Who knows! https://en.wikipedia.org/wiki/Polytetrafluoroethylene#Safety

I'm not qualified to assess this. I am just aware of the fact that if a company can trade my personal health or the health of the environment and ecosystem for a profit, they will do so. Whether it's fighting regulations for safer trains that carry hazardous chemicals, conducting studies and then promoting a campaign to fight its own findings, or dumping chemicals they already know are hazardous but unregulated, or maybe you will add lead to gasoline to prevent knocking in car engines just because you can sell it better. These people will lie and lie and lie and lie.

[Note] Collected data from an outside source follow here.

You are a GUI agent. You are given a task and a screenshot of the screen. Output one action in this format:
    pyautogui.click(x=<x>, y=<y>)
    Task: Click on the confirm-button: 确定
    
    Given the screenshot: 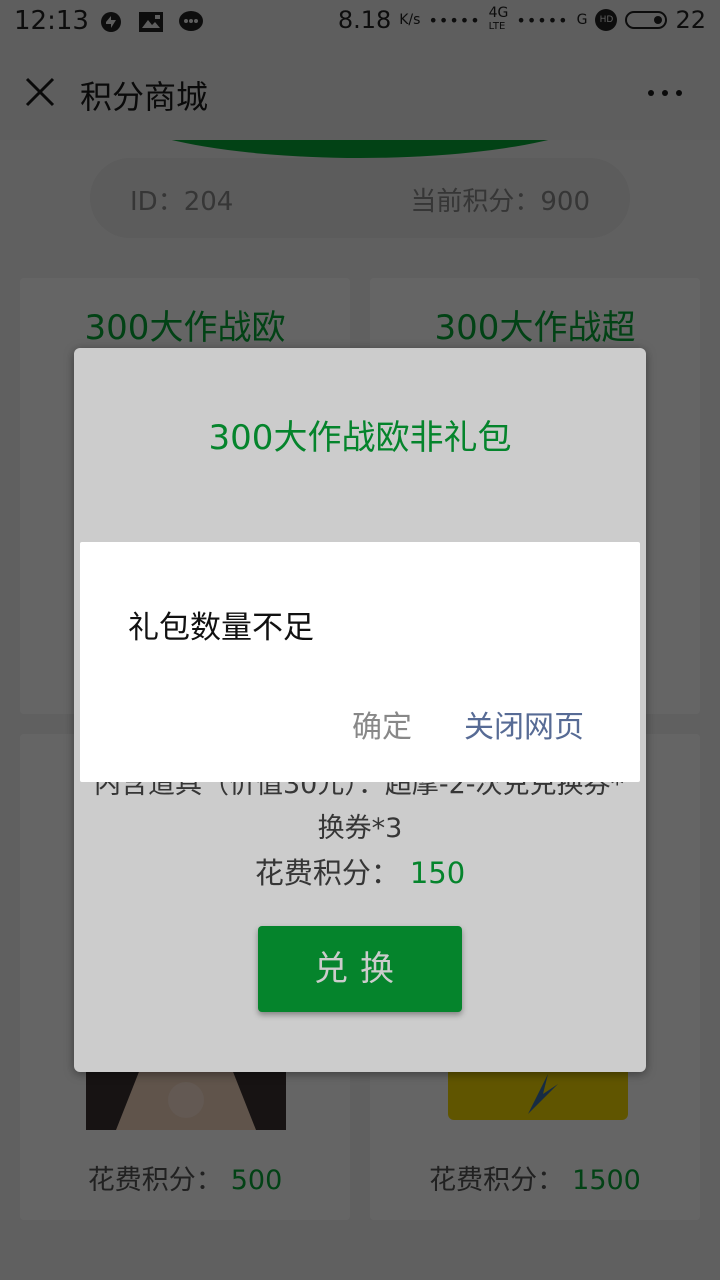 What is the action you would take?
    pyautogui.click(x=382, y=724)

So is PTFE dangerous? I just have to assume it is. I don't know.

[–] [email protected] 5 points 1 year ago

Here is an alternative Piped link(s): https://piped.video/watch?v=IV3dnLzthDA&vl=en

Piped is a privacy-respecting open-source alternative frontend to YouTube.

I'm open-source, check me out at GitHub.

[–] [email protected] 2 points 1 year ago (1 children)

Well, that's not ideal, my 3D printer has some PTFE tubing and while I mostly print at maximum of 250˚C, there are some materials I wanted to try that need larger temperatures. Thanks for the info!

[–] [email protected] 1 points 1 year ago (1 children)

I assume the tubing part is the Bowden tube? I don't think that will become much warmer than ambient temp.

[–] [email protected] 2 points 1 year ago

Yep, but it's really easy to mess up and make it touch the really hot parts.